指示 1 -
抜粋をもとに、次の問いに答えよ。
(a) 「コピーライター辞めたんですか?」と質問されたとき、糸井は何と言うと話しているか。
(b) 糸井が昔の仕事で一緒だったテレビ局のプロデューサーは、何すら見ていないらしいか。
(c) 谷山によれば、広告のプロデューサーにたまにいるそういったタイプの人は、無口でほとんど発言しないのに、仕事がどうなっていくというか。
指示 2 -
抜粋の「だったら、コピーを書く書かないじゃなくて、」から下の「いい広告ができるじゃないですか。」までを、一字も変えずにすべて書き写してください。
指示 3 -
抜粋で、試写すら見ていないらしいテレビ局のプロデューサーに、糸井がそれでもいてほしいと思うのはなぜか。1〜3文で説明せよ。
=== 抜粋 ===
だったら、コピーを書く書かないじゃなくて、
「これはいいね」っていう価値観を、
ぼくらがもっと働きかけていくんですよ。
ぼくは「コピーライター辞めたんですか?」って
質問されると「辞めたんです」って平気で言うけど、
今やっていることも広告でやってきたことですよ。
たとえば、いい宣伝部だとか、
社長室付けで頭の切れる人がいると、
いい広告ができるじゃないですか。
- 谷山
- はい。
- 糸井
- で、頭の切れない人がいても、
いい広告ができる例もある(笑)。
- 谷山
- 何も考えずにお任せの人で
いい広告ができることもあります。
- 糸井
- あるんだよ。
おれが昔やっていた仕事でも、本当に何も考えてない
テレビ局のプロデューサーがいて、
ロケハンとかもいっしょに行くし、
その人を絶対に呼ぶことになってるの。
でも、試写すら見てないらしいんだ。
- 箭内
- (笑)
- 糸井
- でも、その人にはいてほしいわけ。
いるだけがすべてだと思われると困るんだろうけど、
本当にすごいのはその人の存在が、
おれから見ても、いたほうがいいと思うんだ。
- 谷山
- 広告のプロデューサーにも、
たまにそういったタイプの人はいますね。
何やってるかわかんないし、
無口でほとんど発言しないんだけど、
なんか仕事がスムーズに流れていくという。
- 糸井
- そこは目指せないんだろうけど、
何かいいところがものすごくあるんだろうね。
=== 提供データ ===
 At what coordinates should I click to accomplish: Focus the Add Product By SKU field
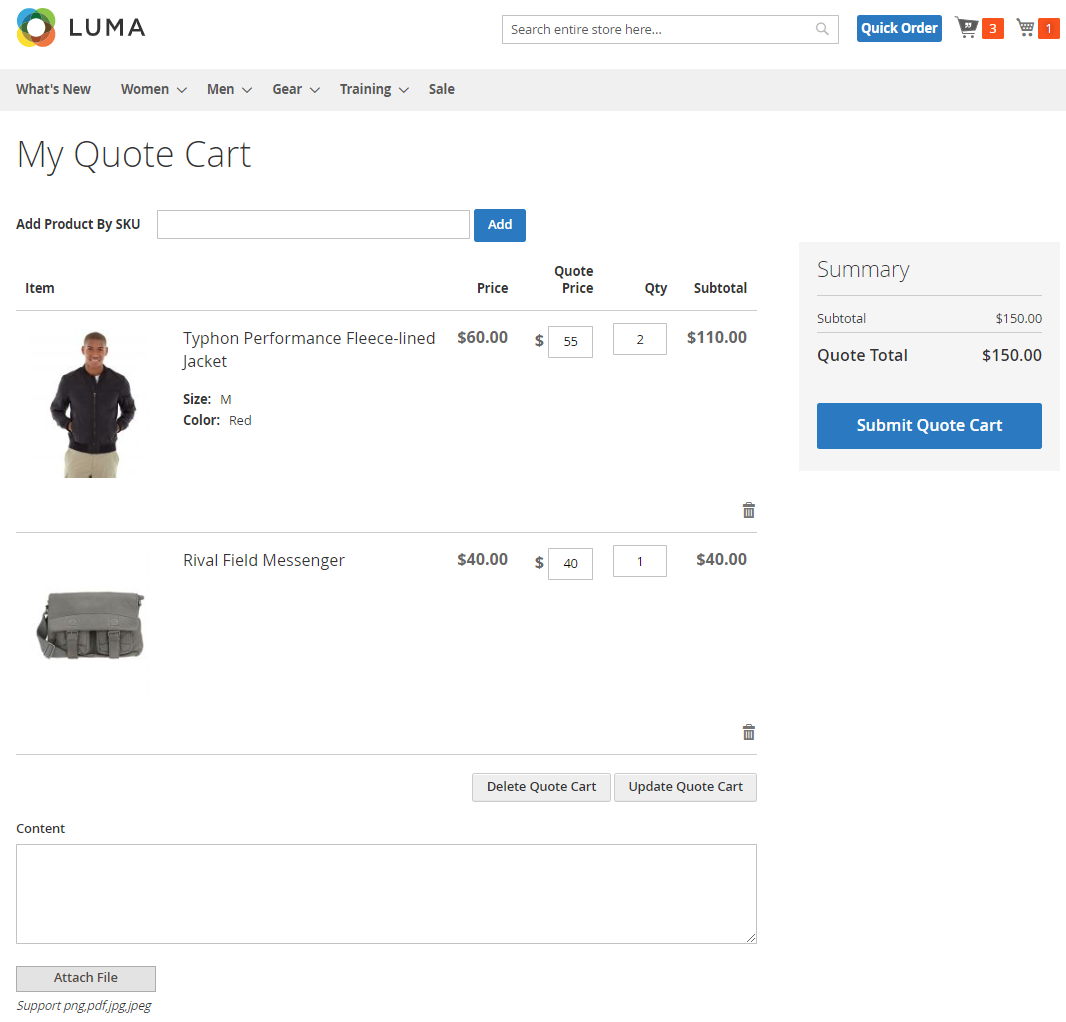(x=313, y=224)
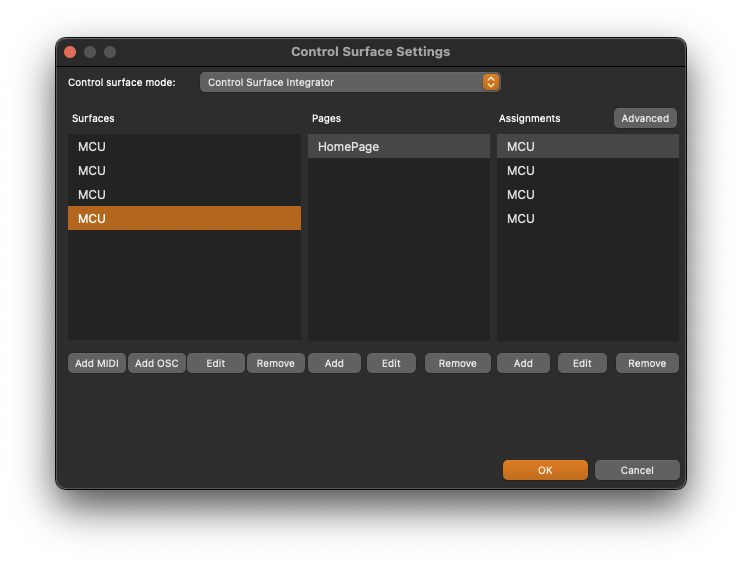Close the Control Surface Settings window
This screenshot has width=742, height=563.
[70, 52]
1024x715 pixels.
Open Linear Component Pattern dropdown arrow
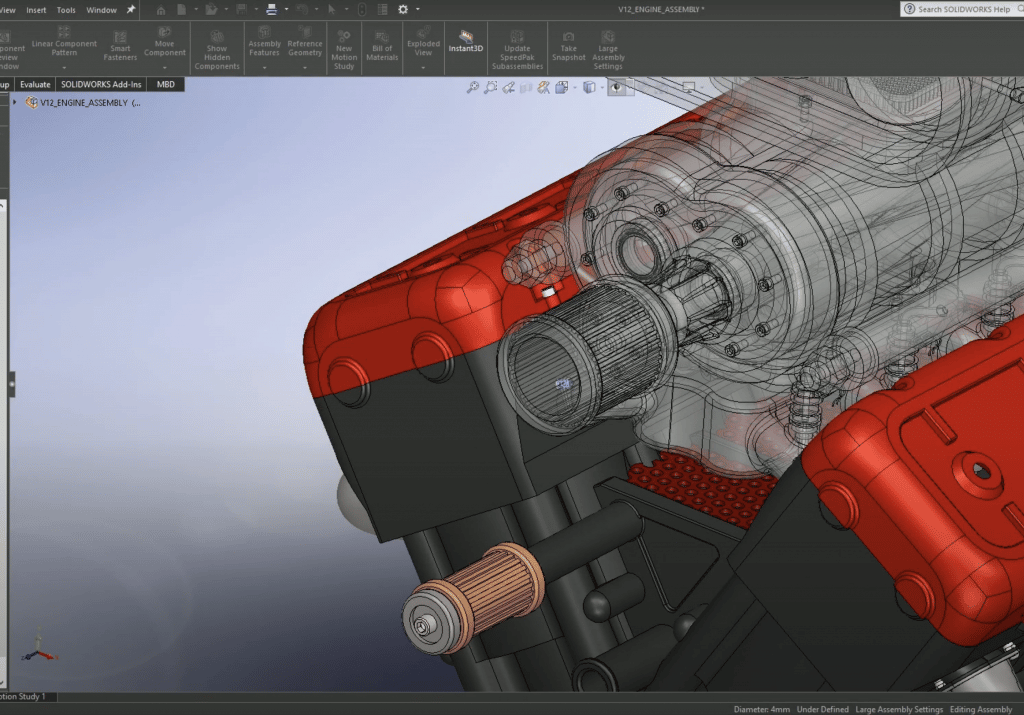tap(64, 67)
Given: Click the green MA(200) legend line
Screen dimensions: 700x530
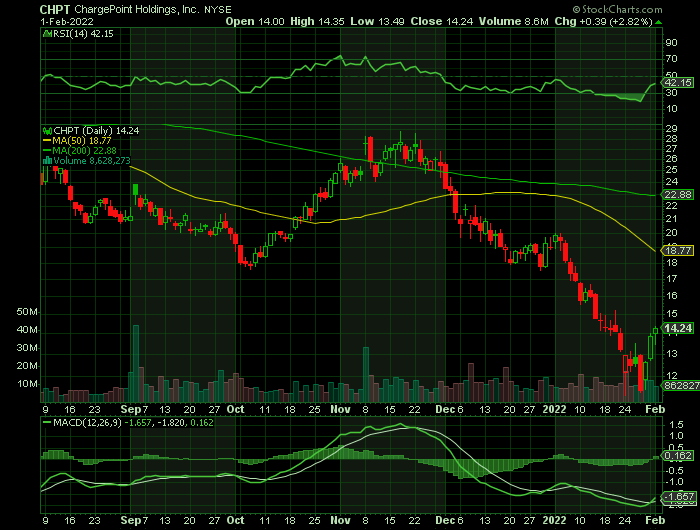Looking at the screenshot, I should point(45,150).
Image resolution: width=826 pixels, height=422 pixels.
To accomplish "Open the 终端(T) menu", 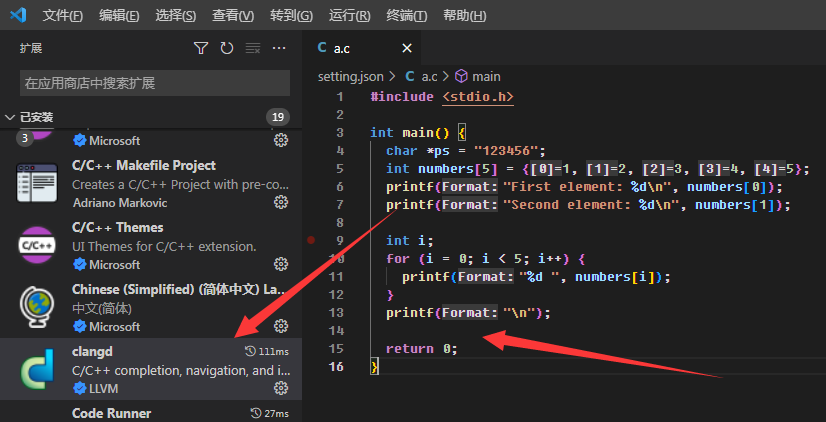I will pyautogui.click(x=407, y=16).
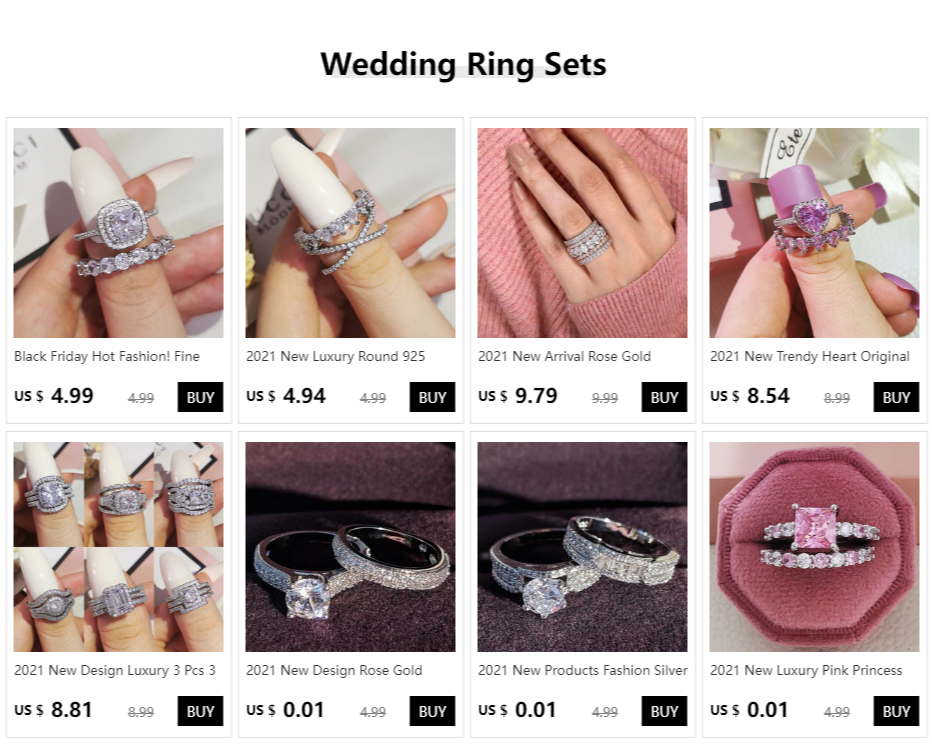932x749 pixels.
Task: Buy the US $4.94 Luxury Round 925 ring
Action: point(432,397)
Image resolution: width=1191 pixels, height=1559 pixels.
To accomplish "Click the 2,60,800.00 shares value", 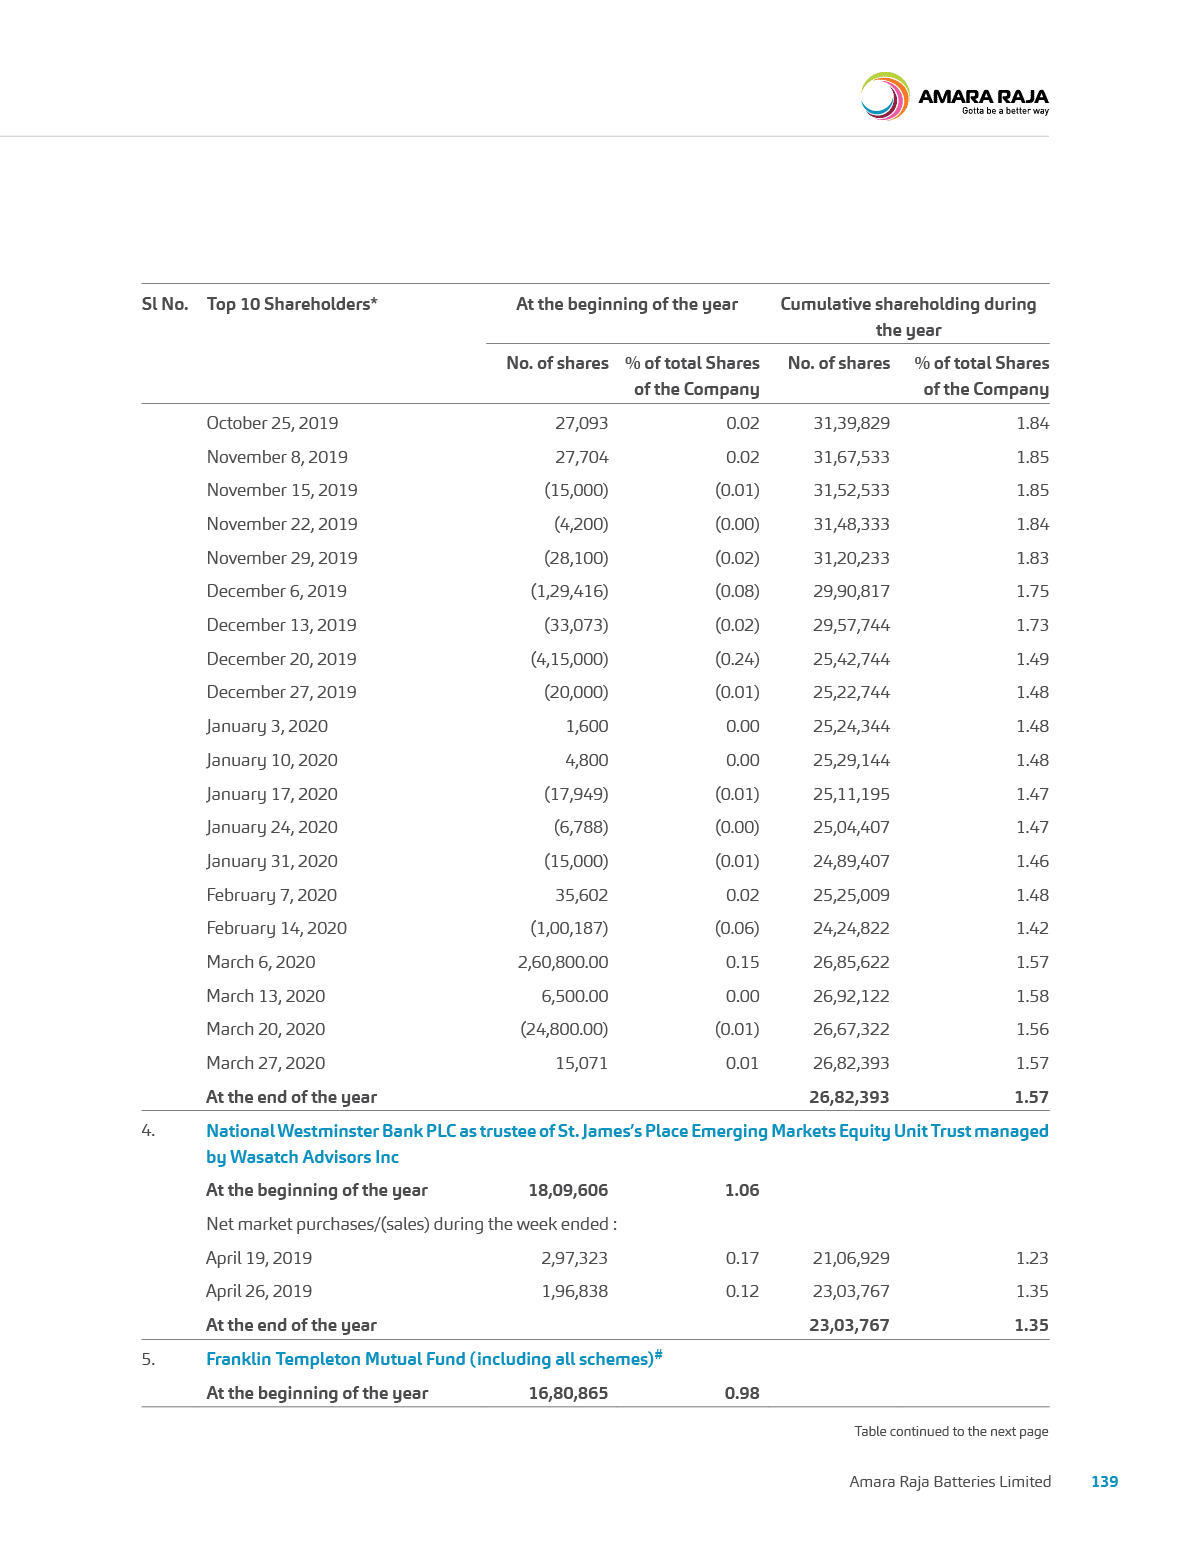I will click(562, 962).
===
解答 1 -
(a) 「辞めたんです」と平気で言う。
(b) 試写。
(c) なんか仕事がスムーズに流れていく。

解答 2 -
だったら、コピーを書く書かないじゃなくて、
「これはいいね」っていう価値観を、
ぼくらがもっと働きかけていくんですよ。
ぼくは「コピーライター辞めたんですか?」って
質問されると「辞めたんです」って平気で言うけど、
今やっていることも広告でやってきたことですよ。
たとえば、いい宣伝部だとか、
社長室付けで頭の切れる人がいると、
いい広告ができるじゃないですか。

解答 3 -
その人の存在そのものが、糸井から見ても、いたほうがいいと思えるものだったからである。